— Problem description —
Read the lines below, and copy any that contain the string "Task".

— Records supplied —
= Beginning of Section =

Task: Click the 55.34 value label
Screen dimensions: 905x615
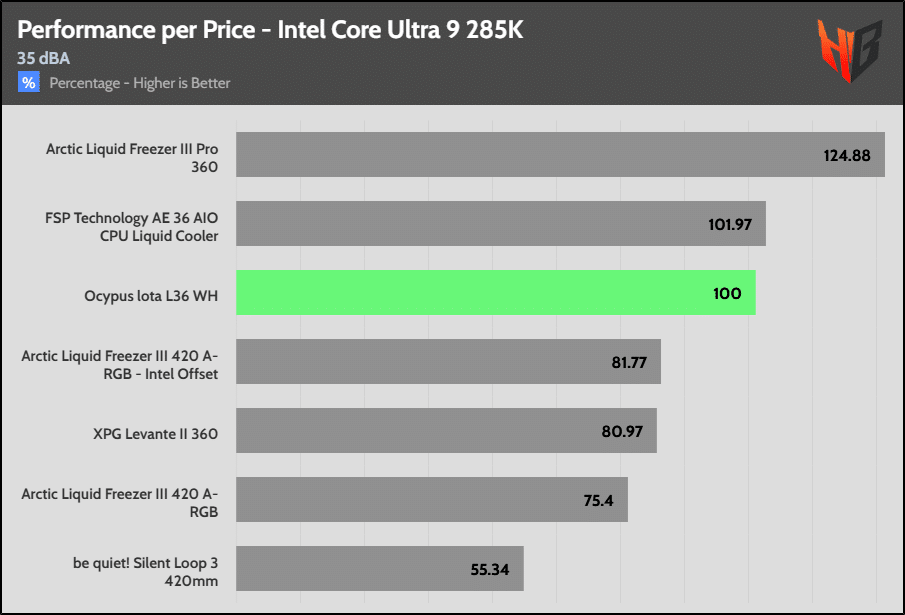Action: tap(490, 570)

= End of Section =
= Beginning of Section =

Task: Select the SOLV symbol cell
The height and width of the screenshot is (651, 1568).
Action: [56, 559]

= End of Section =

— Answer space —
Task: Click the 55.34 value label
Task: Select the SOLV symbol cell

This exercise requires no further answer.